Based on the optimization of the MAP, OAR, and AS, we studied the effect of inclined flight on the axial motion of beads. Figure 13 shows a partial snapshot of the motion of the beads with different inclined angles (inclined angle = 0°, 5°, and 10°). Since there are beads continuously entering the inlet, the beads still move forward when the inclined angle is 0°. At the same time, the beads in the drum with the inclined angle advance more, indicating that the inclined angle promotes the axial movement of fillers. At 40 s, as in Figure 13b,d,e, the inclined angle clearly promotes the axial motion of the beads.
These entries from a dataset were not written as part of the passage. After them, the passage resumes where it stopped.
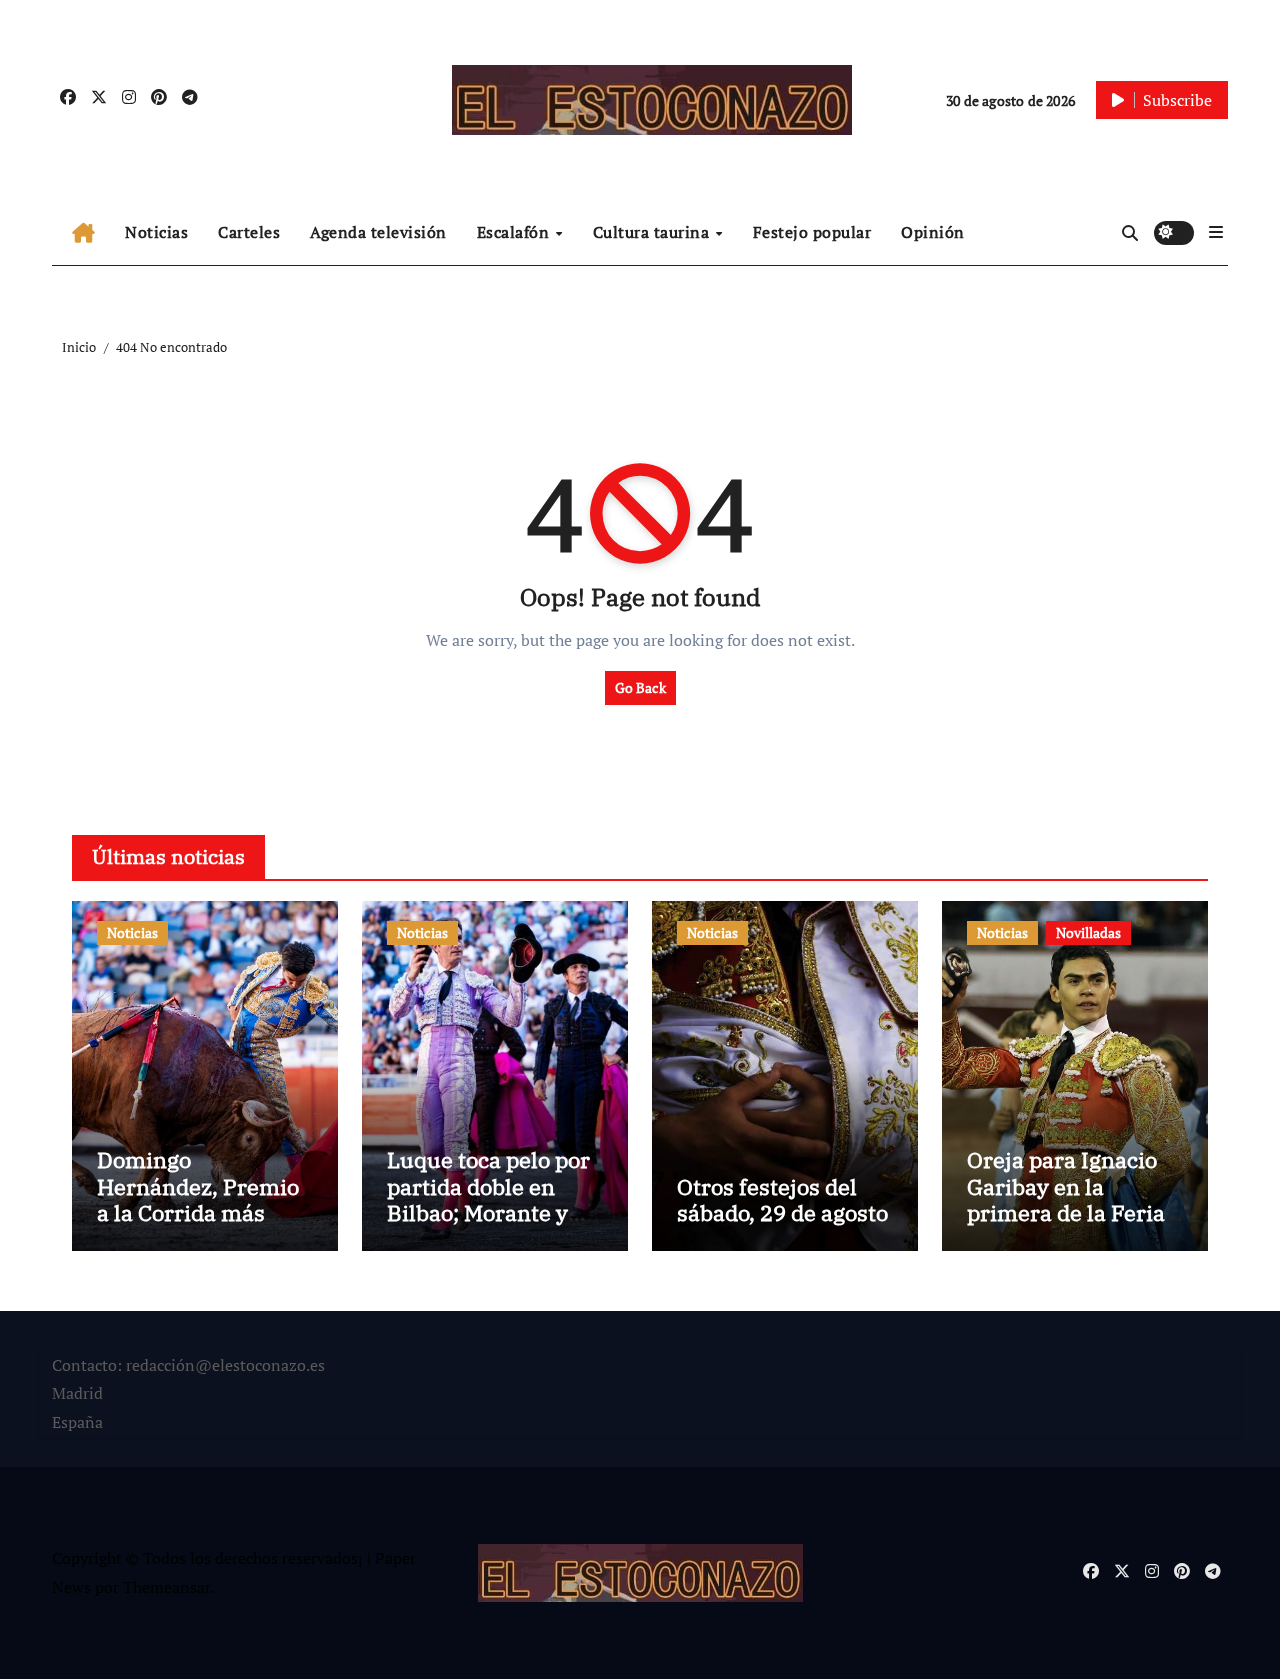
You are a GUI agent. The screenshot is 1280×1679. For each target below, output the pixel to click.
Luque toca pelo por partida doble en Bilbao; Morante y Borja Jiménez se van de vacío (488, 1212)
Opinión (933, 232)
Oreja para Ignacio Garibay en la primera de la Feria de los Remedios (1066, 1199)
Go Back (640, 687)
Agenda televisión (378, 232)
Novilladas (1088, 932)
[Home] (83, 233)
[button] (1216, 232)
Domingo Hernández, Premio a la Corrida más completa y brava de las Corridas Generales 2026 (200, 1225)
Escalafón (515, 232)
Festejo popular (812, 232)
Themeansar (166, 1587)
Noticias (156, 232)
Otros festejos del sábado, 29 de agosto (782, 1199)
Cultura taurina (653, 232)
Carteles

Figure 14 shows the effect of the inclined angle on the MAP, MPP, OAR, ASAP, and ASPP. The inlet flow rate is constant, and the AS is larger in the drum with inclined flights than that in the drum without inclined flights (inclined angle = 0°). As a result, the fillers accumulated in the drum with inclined flights are smaller than those in the drum without inclined flights. Additionally, the values of MAP and MPP in the drum without inclined flights are larger than those in the drum with inclined flights. As the inclined angle increases, both the MAP and MPP show a decrease. This suggests that the inclined flight can promote the axial motion of the beads. In Figure 14a, the OAR decreases with an inclined angle. As shown in Figure 14b, the axial speed of beads in the active phase is significantly higher than that in the passive phase, and the main range of axial speed is between 0.04 m/s and 0.06 m/s. This indicates that the axial motion of the particles mainly occurs in the active phase, and the inclined angle has an obvious promotion effect on the axial motion of the fillers. The speed of the TAB filler in the passive phase is between 0.009 m/s and 0.012 m/s, which indicates that the axial motion of the filler in the passive stage is not obvious. Compared with when the inclined angle is 0°, the active phase axial speed is enhanced by 26% when the inclined angle is 10°.

4. Conclusions

In this paper, a new type of horizontal rotary drum dryer with inclined flights and beads was designed. DEM simulation combined with RSM was used to study the effects of joint angle, inlet flow rate, and rotational speed on the motion of beads in the active and passive phases. The results show that the MAP tends to increase and then decrease as the joint angle increases. This is due to the different holding capacities of the beads and the different discharge points of the beads at different flight joint angles. With the increase in the rotational speed, the motion state of the beads changes from cascading to centrifuging, which leads to a change in the bead discharge points, so the MAP tends to increase and then decrease. As the inlet flow rate increases, the number of beads entering the active phase continues to increase, resulting in a continuous increase in MAP. The OAR decreases with the rotational speed and increases with the inlet flow rate. The AS decreases with the rotational speed and increases with the joint angle and inlet flow rate. The optimized configuration and operating conditions of the rotary drum are obtained when the MAP value reaches the maximum (rotational speed = 37 rpm, joint angle = 139° and inlet flow rate = 7.83 kg/s). The interaction between rotational speed and inlet flow rate is the most significant for MAP. The joint angle and inlet flow rate have a significant interactive effect on AS. Additionally, the rotational speed, joint angle and inlet flow rate show an interactive effect on OAR and AS. The inclined angle makes a significant contribution to the axial motion of fillers. The axial speed is mainly provided by the active phase. As the inclined angle increases, the axial speed of the beads also increases. Further studies could focus on the heat transfer and energy efficiency of drums with inclined flights and beads.